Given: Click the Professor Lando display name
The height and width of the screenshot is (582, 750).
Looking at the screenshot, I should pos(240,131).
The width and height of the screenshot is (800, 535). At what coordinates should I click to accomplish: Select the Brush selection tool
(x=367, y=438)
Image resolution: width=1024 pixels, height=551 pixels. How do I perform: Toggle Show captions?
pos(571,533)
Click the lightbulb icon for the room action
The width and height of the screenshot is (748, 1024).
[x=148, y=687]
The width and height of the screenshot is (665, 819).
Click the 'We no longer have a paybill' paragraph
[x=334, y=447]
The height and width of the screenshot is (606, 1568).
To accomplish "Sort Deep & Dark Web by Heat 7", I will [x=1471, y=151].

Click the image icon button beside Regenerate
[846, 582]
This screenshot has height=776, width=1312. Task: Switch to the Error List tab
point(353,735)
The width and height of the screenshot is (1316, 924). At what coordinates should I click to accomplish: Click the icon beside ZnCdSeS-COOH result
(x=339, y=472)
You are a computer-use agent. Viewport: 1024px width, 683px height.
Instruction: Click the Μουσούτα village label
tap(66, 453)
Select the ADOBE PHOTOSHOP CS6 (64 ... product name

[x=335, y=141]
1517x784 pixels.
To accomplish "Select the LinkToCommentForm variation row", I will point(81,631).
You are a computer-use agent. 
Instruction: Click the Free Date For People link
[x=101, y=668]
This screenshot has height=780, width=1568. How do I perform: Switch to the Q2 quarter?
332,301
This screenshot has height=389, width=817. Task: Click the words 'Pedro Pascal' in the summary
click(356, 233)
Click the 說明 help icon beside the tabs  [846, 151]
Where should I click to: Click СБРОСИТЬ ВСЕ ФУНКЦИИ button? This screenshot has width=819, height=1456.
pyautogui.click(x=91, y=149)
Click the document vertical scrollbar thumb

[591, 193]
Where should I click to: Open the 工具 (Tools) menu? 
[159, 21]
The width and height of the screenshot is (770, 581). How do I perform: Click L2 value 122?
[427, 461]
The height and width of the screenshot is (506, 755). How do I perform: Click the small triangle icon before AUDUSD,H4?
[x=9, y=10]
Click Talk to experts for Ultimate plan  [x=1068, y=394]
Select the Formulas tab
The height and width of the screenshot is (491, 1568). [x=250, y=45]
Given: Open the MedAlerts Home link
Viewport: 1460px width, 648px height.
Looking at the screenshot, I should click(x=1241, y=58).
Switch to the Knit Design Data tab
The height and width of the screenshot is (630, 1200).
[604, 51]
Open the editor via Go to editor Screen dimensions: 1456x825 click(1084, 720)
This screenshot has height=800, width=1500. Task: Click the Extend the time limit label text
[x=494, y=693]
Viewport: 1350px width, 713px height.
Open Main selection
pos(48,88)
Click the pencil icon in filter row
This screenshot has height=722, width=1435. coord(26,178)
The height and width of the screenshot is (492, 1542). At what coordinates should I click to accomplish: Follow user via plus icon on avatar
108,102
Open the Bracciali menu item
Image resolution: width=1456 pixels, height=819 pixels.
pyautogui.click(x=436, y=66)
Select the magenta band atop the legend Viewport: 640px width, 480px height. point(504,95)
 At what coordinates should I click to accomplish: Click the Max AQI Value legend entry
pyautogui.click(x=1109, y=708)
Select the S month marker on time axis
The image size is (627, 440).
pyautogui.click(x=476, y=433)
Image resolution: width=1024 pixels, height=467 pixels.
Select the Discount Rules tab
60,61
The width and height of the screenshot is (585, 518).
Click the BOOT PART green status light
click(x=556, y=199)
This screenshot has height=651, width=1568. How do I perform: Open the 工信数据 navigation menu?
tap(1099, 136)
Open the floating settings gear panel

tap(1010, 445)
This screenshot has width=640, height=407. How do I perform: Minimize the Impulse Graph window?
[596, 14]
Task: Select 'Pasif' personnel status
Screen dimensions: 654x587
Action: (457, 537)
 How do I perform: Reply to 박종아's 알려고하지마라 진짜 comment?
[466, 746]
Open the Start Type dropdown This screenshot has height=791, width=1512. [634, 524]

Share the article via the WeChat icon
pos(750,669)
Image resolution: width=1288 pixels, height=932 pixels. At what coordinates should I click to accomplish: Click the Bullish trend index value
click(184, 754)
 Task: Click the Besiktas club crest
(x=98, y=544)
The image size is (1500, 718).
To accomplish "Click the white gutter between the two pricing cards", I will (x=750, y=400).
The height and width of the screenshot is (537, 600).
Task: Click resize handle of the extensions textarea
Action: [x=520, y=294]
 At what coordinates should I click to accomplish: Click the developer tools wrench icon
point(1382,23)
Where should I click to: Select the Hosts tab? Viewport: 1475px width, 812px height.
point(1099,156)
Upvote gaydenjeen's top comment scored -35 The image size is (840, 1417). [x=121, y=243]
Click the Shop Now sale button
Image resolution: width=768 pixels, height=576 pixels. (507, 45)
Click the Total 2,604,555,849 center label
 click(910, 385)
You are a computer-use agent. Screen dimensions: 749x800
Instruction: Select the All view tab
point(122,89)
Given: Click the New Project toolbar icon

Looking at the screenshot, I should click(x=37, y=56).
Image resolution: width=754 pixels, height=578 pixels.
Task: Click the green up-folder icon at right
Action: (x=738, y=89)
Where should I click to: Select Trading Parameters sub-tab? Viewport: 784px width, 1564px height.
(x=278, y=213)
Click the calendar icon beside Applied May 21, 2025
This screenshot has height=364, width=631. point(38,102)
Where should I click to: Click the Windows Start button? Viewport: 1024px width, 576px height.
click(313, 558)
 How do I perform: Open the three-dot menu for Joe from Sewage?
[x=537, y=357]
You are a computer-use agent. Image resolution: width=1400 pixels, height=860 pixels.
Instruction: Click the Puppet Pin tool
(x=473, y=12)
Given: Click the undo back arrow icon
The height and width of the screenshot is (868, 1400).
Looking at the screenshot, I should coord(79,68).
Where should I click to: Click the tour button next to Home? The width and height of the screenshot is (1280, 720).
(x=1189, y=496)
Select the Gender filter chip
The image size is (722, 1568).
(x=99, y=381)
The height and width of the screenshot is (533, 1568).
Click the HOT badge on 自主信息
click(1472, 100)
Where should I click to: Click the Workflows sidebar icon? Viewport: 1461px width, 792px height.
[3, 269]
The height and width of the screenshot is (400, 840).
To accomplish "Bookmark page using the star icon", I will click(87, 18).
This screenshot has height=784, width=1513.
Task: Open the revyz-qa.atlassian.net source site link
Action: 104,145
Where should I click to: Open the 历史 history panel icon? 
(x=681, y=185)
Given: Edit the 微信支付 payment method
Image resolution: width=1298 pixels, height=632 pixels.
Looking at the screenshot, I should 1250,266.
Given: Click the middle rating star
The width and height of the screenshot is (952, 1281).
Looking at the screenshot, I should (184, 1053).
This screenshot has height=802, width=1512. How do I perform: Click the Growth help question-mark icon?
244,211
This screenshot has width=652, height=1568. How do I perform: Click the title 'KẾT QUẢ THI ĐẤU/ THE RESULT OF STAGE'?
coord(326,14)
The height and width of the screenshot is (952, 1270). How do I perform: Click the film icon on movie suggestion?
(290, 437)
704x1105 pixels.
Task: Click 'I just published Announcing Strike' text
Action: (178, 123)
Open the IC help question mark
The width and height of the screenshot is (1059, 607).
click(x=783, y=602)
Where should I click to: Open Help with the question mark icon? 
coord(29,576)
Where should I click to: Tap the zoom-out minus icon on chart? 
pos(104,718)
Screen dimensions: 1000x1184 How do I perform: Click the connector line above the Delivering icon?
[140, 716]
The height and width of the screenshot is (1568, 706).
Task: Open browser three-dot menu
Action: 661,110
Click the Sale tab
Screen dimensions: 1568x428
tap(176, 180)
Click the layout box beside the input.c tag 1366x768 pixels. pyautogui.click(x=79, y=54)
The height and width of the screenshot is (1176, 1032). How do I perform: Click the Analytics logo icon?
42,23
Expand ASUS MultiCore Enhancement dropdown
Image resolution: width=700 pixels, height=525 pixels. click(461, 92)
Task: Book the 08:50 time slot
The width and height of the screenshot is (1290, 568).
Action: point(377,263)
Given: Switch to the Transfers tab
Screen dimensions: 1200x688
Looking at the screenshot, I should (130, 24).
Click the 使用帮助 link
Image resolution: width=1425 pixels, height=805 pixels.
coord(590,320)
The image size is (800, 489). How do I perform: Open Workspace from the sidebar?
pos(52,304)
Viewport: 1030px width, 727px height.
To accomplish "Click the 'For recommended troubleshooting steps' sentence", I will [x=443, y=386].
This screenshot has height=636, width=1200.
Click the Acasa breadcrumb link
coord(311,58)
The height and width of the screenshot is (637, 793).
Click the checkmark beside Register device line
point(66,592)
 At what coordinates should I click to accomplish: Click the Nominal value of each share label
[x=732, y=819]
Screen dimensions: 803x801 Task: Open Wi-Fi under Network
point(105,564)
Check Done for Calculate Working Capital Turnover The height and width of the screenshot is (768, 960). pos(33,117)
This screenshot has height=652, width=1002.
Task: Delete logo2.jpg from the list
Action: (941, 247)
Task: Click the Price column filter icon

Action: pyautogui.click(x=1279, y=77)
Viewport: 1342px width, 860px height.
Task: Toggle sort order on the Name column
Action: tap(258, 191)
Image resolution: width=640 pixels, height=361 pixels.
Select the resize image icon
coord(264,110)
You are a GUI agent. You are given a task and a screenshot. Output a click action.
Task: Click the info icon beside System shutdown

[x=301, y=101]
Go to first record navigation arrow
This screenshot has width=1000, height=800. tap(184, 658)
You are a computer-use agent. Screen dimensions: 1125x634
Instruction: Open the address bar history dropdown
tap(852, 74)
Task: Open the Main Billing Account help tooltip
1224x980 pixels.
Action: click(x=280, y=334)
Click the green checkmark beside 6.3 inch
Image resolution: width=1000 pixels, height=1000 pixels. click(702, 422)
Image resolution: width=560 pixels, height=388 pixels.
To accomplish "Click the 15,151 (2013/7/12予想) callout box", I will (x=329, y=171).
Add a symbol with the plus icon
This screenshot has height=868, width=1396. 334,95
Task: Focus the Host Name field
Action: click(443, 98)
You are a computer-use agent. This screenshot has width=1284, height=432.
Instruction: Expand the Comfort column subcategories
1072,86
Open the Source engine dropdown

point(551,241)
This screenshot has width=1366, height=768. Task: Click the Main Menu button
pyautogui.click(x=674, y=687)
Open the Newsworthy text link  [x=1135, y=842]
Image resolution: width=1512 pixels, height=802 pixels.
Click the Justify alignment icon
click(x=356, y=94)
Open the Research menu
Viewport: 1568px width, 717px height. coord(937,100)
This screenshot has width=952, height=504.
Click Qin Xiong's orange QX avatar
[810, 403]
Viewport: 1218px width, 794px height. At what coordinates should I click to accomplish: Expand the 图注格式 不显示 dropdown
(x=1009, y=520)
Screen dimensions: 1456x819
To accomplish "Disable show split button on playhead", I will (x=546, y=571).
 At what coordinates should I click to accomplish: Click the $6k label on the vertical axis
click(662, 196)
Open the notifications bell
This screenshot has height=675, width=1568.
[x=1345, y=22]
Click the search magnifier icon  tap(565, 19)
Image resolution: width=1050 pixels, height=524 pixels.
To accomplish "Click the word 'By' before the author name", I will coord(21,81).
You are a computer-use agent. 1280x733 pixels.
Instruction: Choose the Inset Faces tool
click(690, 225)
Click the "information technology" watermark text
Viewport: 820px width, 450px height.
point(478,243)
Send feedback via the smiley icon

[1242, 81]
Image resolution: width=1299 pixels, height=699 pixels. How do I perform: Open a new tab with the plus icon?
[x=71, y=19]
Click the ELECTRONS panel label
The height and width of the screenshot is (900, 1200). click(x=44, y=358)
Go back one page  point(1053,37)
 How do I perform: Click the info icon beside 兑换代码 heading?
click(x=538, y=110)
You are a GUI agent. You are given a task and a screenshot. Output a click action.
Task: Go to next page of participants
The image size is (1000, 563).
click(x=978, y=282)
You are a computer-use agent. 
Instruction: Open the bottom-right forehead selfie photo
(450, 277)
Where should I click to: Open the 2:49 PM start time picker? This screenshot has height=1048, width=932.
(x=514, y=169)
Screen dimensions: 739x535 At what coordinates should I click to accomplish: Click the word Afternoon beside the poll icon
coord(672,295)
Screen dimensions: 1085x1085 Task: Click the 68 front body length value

• • •

#### Exercise directions:
Retype the entries from the start through the line that contains "[x=334, y=447]", including that line.

#### Answer below:
Given: Click the Professor Lando display name
The height and width of the screenshot is (582, 750).
Looking at the screenshot, I should pos(240,131).
The width and height of the screenshot is (800, 535). At what coordinates should I click to accomplish: Select the Brush selection tool
(x=367, y=438)
Image resolution: width=1024 pixels, height=551 pixels. How do I perform: Toggle Show captions?
pos(571,533)
Click the lightbulb icon for the room action
The width and height of the screenshot is (748, 1024).
[x=148, y=687]
The width and height of the screenshot is (665, 819).
Click the 'We no longer have a paybill' paragraph
[x=334, y=447]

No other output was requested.